§ YOUR INSTRUCTIONS
What you return must be every line below that includes the word "agent".

§ TASK DATA
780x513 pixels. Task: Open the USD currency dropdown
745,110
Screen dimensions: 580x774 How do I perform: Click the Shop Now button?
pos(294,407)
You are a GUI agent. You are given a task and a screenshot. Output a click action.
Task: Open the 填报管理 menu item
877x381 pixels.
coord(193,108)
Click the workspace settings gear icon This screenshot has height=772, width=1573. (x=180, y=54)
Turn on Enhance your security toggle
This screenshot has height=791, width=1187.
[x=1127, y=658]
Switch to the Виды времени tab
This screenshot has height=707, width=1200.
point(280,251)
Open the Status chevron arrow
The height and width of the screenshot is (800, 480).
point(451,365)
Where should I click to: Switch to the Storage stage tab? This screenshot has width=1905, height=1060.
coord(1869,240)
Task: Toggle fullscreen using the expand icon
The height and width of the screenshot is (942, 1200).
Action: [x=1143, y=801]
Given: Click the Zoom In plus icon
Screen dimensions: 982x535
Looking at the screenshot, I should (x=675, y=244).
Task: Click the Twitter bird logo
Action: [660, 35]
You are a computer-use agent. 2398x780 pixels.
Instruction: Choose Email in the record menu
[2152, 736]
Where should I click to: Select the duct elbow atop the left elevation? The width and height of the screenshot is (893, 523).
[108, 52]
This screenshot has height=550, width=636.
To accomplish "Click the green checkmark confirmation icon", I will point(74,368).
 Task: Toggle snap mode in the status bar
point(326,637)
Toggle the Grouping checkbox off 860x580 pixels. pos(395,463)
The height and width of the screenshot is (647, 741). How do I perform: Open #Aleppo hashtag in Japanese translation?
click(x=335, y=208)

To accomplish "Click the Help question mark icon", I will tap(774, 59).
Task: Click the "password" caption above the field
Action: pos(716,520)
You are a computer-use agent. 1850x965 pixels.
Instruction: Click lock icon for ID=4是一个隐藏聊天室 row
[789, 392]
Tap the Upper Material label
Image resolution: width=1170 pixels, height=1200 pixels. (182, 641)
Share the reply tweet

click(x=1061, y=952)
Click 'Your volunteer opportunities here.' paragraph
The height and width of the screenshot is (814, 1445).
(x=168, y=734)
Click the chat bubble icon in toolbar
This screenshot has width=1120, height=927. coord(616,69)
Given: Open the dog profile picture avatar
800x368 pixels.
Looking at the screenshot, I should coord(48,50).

§ ANSWER TO THE PROBLEM
You are a GUI agent. You are given a task and a screenshot. Output a click action.
You are a computer-use agent. 2398x780 pixels.
You are a computer-use agent. 1850x965 pixels.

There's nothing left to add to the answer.